While the adopted budget increased human services funding from levels proposed in the executive budget, this level remains nearly $2 billion below the fiscal year 2022 actual budget levels that closed out the year. Budget actuals reflect adjustments to spending as revenue comes in through the fiscal year. The drop from last year’s actual is largely the result of an unprecedented—but temporary—inflow of Covid-19 relief funding appropriated by a series of federal legislation.

This emergency relief is already phasing out. Total federal funding to New York City fell by nearly $10 billion from fiscal year 2022 and will continue to shrink by an average of $770 million each of the next three years. This will contribute to annual budgets gaps that average nearly $4 billion through fiscal year 2026. Federal funding for human services fell by $938 million between the fiscal year 2022 budget actuals and the fiscal year 2023 adopted budget. This decrease accounts for nearly half of the total human service budget cuts. Further decreases in unrestricted federal aid to New York City also put pressure on human services funding.

While the adopted budget increased funding from the executive, six of the eight human services agencies are funded at lower levels than fiscal year 2022 actuals. DYCD will see an 8.2 percent increase while the Administration for Children’s Services (ACS) will get a 0.6 percent uptick. The largest funding cuts will accrue to Small Business Services (SBS), DOHMH, the Department of Homeless Services (DHS), and Housing Preservation and Development (HPD).

Total funding for human services ($ in millions)

These cuts largely align with falling federal funding. DOHMH and DHS saw enormous influxes of federal funding that are now ebbing. SBS saw a city funded expansion in services related to Covid-19 that are now winding down. Expanded city-funded initiatives at DYCD have allowed the agency to experience funding growth despite a 31.5 percent drop federal funding. Conversely, HPD’s 14.5 percent budget cut is worse than would be predicted by its 4.5 percent hit to federal funding.

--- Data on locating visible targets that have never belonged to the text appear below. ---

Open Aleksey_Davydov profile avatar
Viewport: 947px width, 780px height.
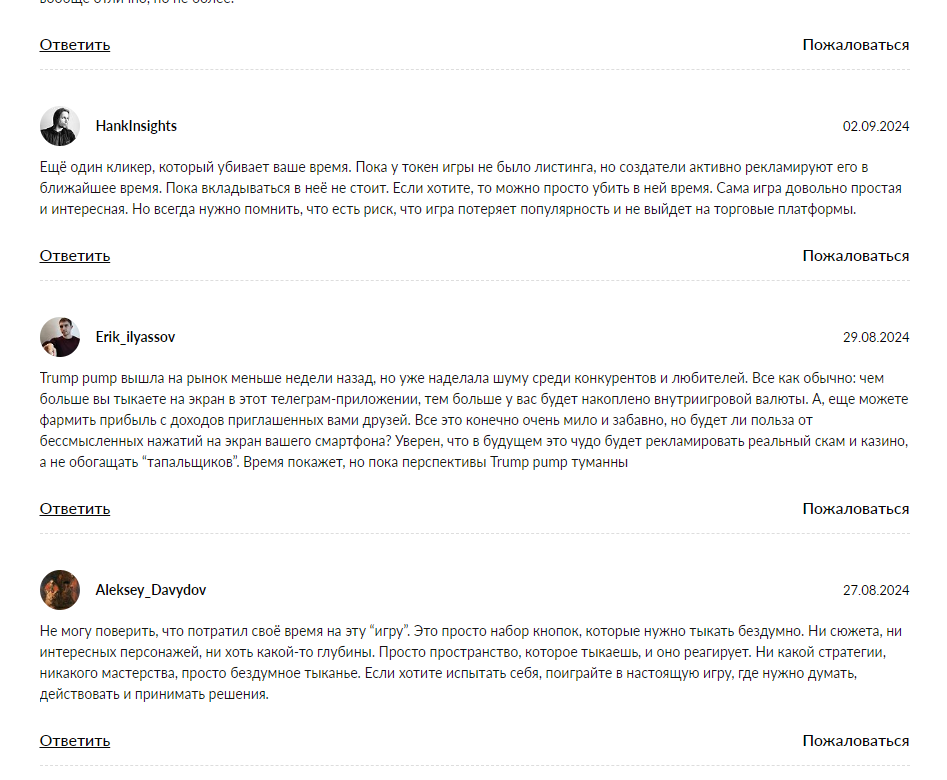pyautogui.click(x=60, y=590)

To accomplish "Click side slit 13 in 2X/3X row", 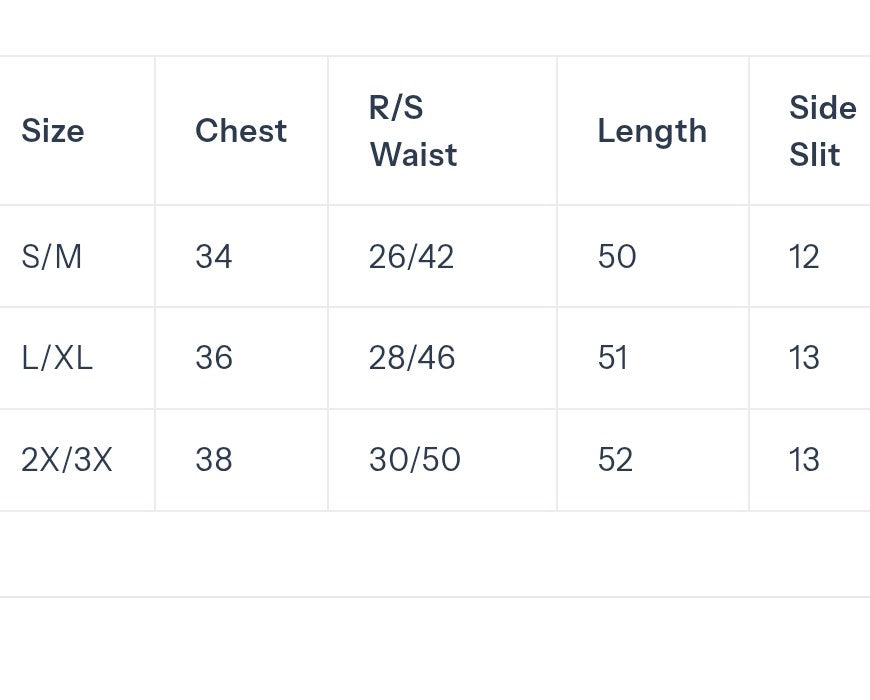I will [804, 460].
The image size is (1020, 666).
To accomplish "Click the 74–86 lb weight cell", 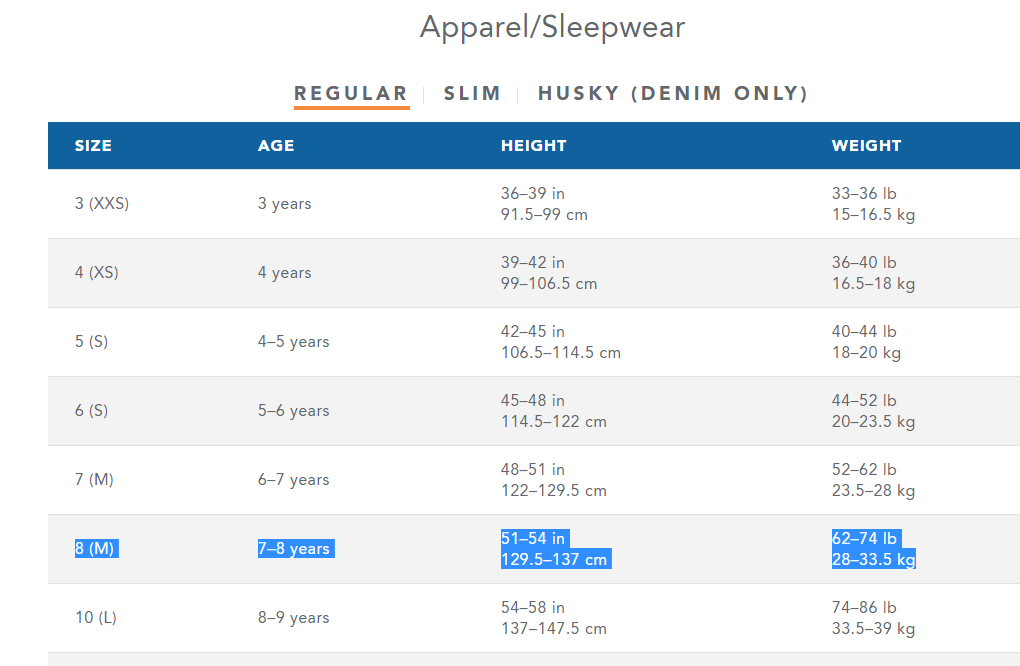I will (x=864, y=608).
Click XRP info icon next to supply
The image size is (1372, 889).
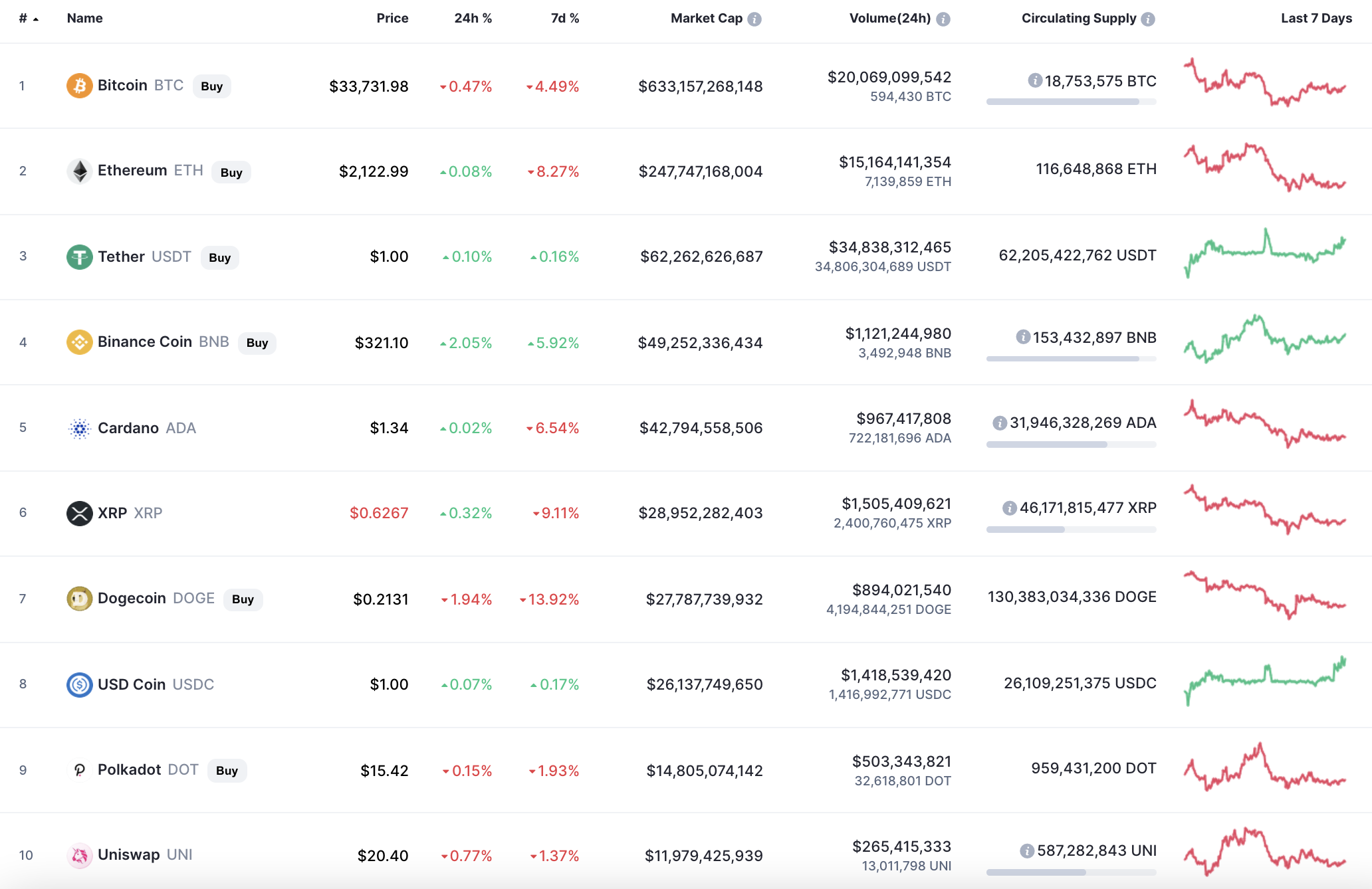(x=1009, y=508)
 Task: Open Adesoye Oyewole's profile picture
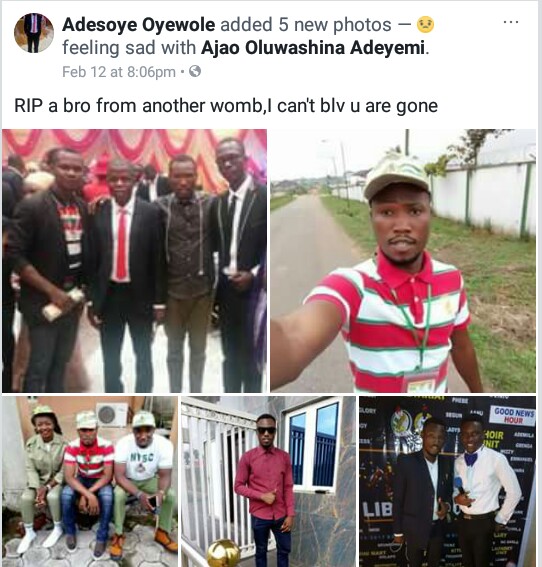(x=34, y=33)
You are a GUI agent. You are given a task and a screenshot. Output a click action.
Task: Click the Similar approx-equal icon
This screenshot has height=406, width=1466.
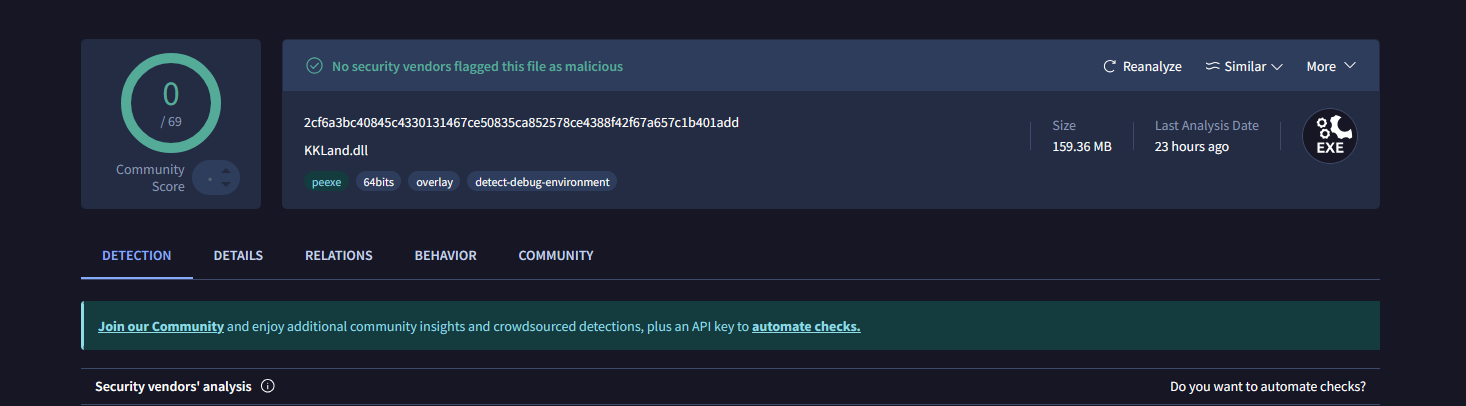point(1212,66)
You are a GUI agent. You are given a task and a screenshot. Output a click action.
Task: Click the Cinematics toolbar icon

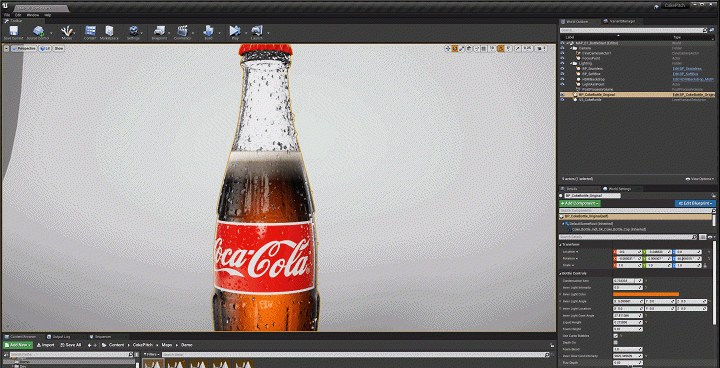tap(182, 33)
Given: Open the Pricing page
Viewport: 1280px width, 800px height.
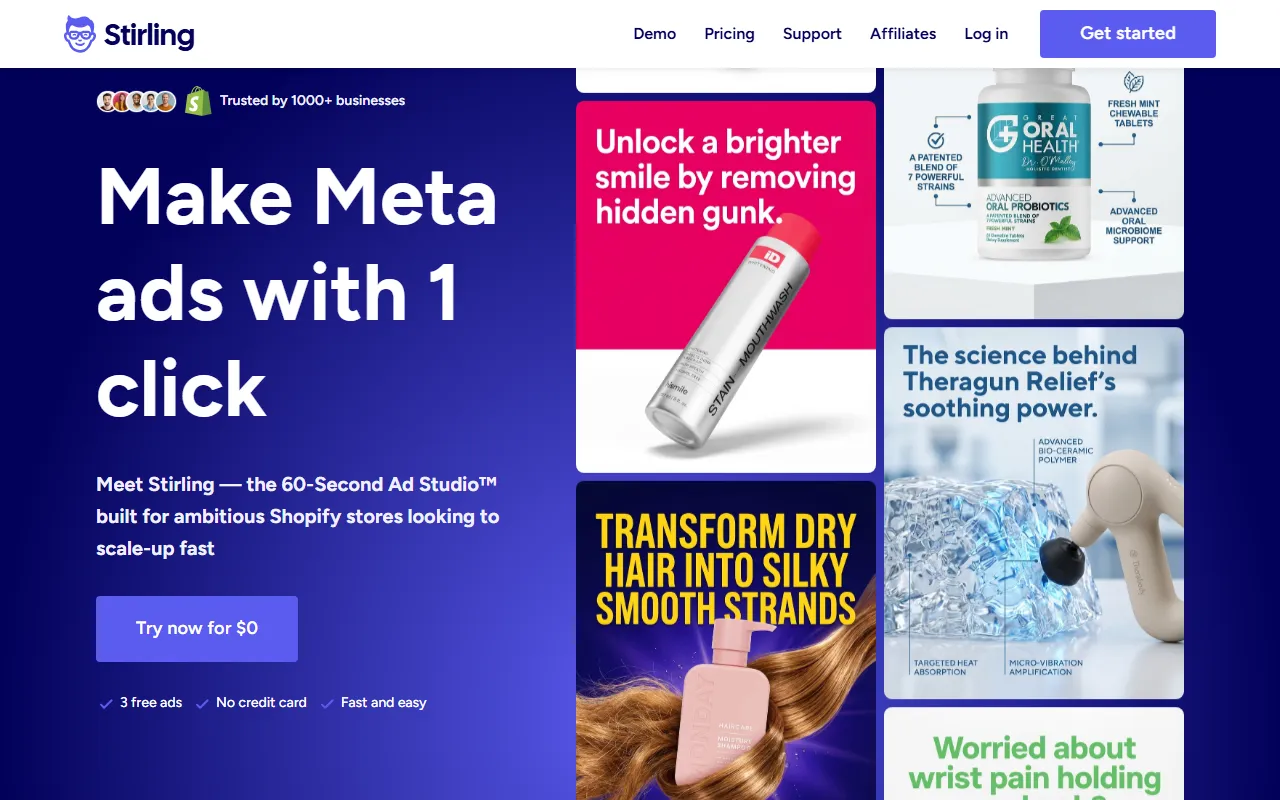Looking at the screenshot, I should coord(730,34).
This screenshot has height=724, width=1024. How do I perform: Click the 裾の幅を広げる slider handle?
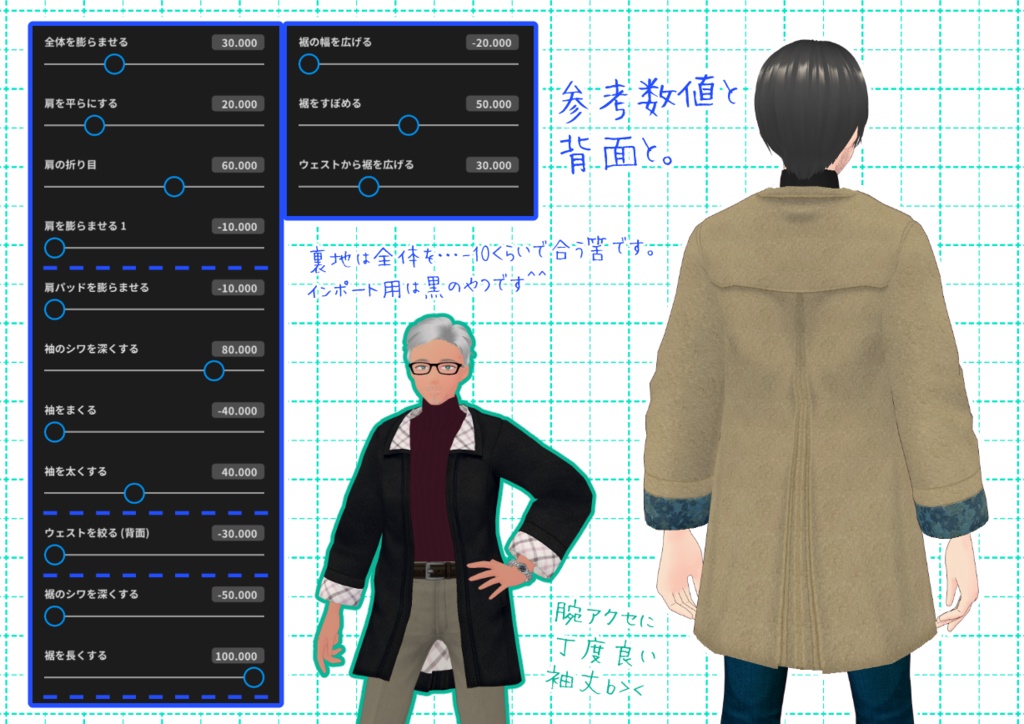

Rising inflation will compound this problem. Focused in the basic necessities of food and energy, high inflation will simultaneously hit the lowest income families hardest, and weaken the buying power of public programs. While inflation is likely to push the city’s tax receipts—and capacity to fund services—up, data from the Federal Funds Tracker shows this relationship may not exist at federal level, as many federal block grants do not adjust with inflation.

Taken together, eroding federal funding, the city’s looming budget gaps, and high inflation signal mounting strain on human services. These services were vital in averting the worst effects of the pandemic and will remain equally important in supporting an equitable economic recovery. As these conditions unfold, it is critical that the Mayor and City Council remain vigilant in safeguarding critical human services funding.